The new features for MIPS Developers using Android NDK, Revision 8 are:
- Added support for the MIPS ABI, which allows [Developers] to generate machine code that runs on compatible MIPS-based Android devices. Major features for MIPS include MIPS-specific toolchains, system headers, libraries and debugging support. For more details regarding MIPS support, see docs/CPU-MIPS.html in the NDK package.
- By default, code is generated for ARM-based devices. [Developers] can add mips to your APP_ABI definition in your Application.mk file to build for MIPS platforms. For example, the following line instructs ndk-build to build your code for three distinct ABIs: APP_ABI := armeabi armeabi-v7a mips
- Unless [Developers] rely on architecture-specific assembly sources, such as ARM assembly code, you should not need to touch your Android.mk files to build MIPS machine code.

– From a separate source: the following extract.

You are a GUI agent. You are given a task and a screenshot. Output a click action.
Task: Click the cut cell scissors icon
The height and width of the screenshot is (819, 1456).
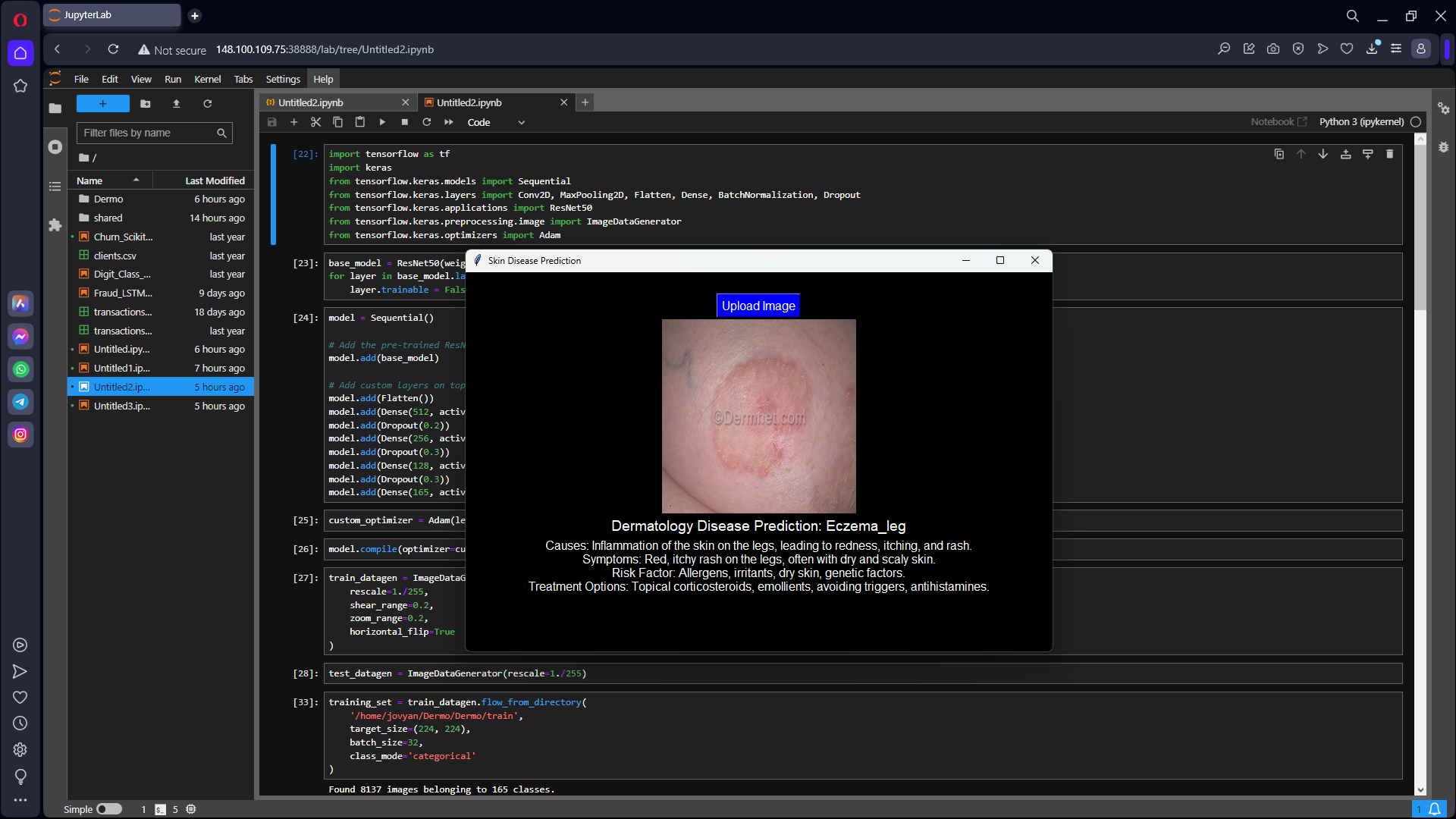coord(316,122)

- [Developers] can build a standalone MIPS toolchain using the –arch=mips option when calling make-standalone-toolchain.sh. See docs/STANDALONE-TOOLCHAIN.html for more details.
- The Android NDK is a toolset that lets developers embed components that make use of native code in Android applications.
- Android applications run in the Dalvik virtual machine. The NDK allows you to implement parts of your applications using native-code languages such as C and C++. This can provide benefits to certain classes of applications, such as reuse of existing code and in some cases increased speed.
Android NDK provides:
- A set of tools and build files used to generate native code libraries from C and C++ sources.
- A way to embed the corresponding native libraries into an application package file (.apk) that can be deployed on Android devices.
- A set of native system headers and libraries that will be supported in all future versions of the Android platform, starting from Android 1.5. Applications that use native activities must be run on Android 2.3 or later.
- Documentation, samples, and tutorials.
An MIPS spokesperson was not available for comment at the time we published the above information.
However, the Android announcement represents the clean signal that Google Android is maturing. After Intel made a lot of public statements about the future of Google Android and its x86 platform, this announcement clearly sends a message that Google wants to cover all the contemporary architectures.
The ISA (Industry Standard Architecture) battlefield is getting crowded.